■ PROBLEM DESCRIPTION
Below this line are records; write out exactly the lines from the one containing "You are a computer-use agent. 301x196 pixels." through the one containing "The image size is (456, 142).", with the pictures left out.

━━━━━ DATA ━━━━━

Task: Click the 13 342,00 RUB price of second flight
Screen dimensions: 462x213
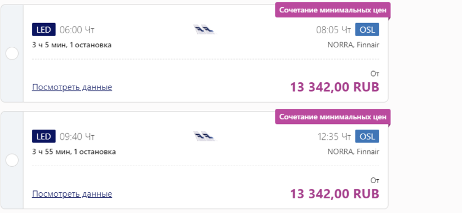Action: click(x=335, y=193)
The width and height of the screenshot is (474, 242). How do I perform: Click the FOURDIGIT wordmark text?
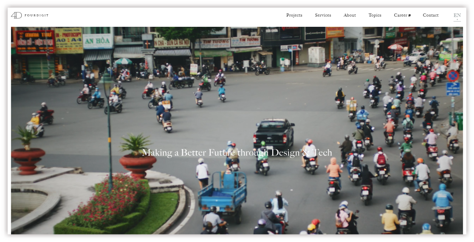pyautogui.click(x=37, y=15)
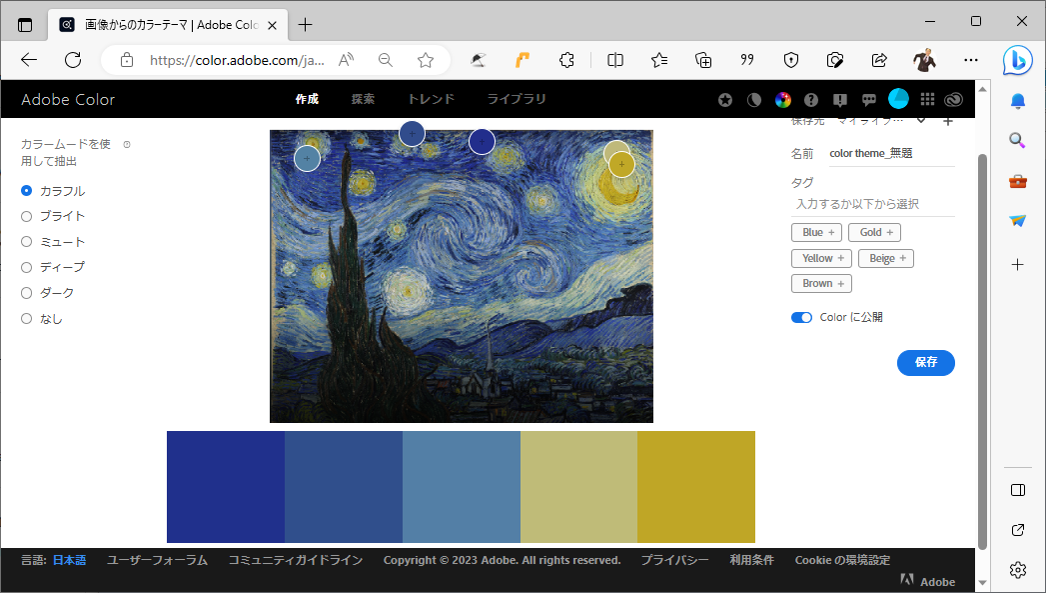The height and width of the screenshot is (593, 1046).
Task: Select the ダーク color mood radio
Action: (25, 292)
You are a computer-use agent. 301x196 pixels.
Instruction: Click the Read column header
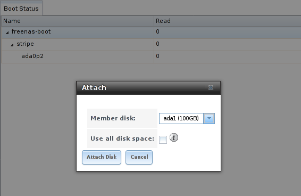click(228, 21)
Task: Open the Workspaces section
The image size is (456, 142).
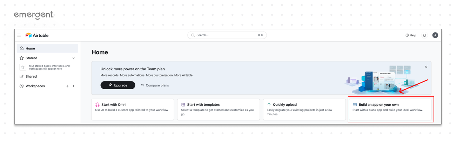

━━━━━
━━━━━ DATA ━━━━━

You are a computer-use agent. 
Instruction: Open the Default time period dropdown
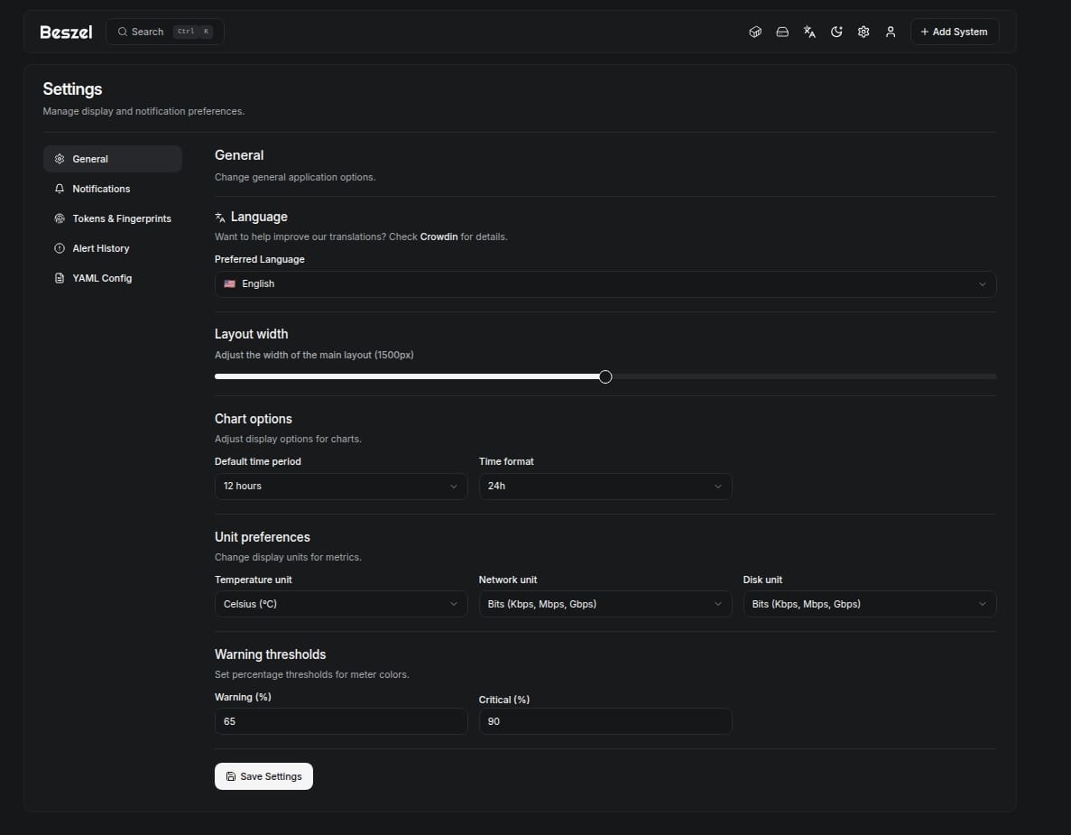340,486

━━━━━

■ RESPONSE TO THE EXERCISE
You are a computer-use agent. 301x196 pixels.
Instruction: Click the Read column header
click(228, 21)
Task: Open the Workspaces section
The image size is (456, 142).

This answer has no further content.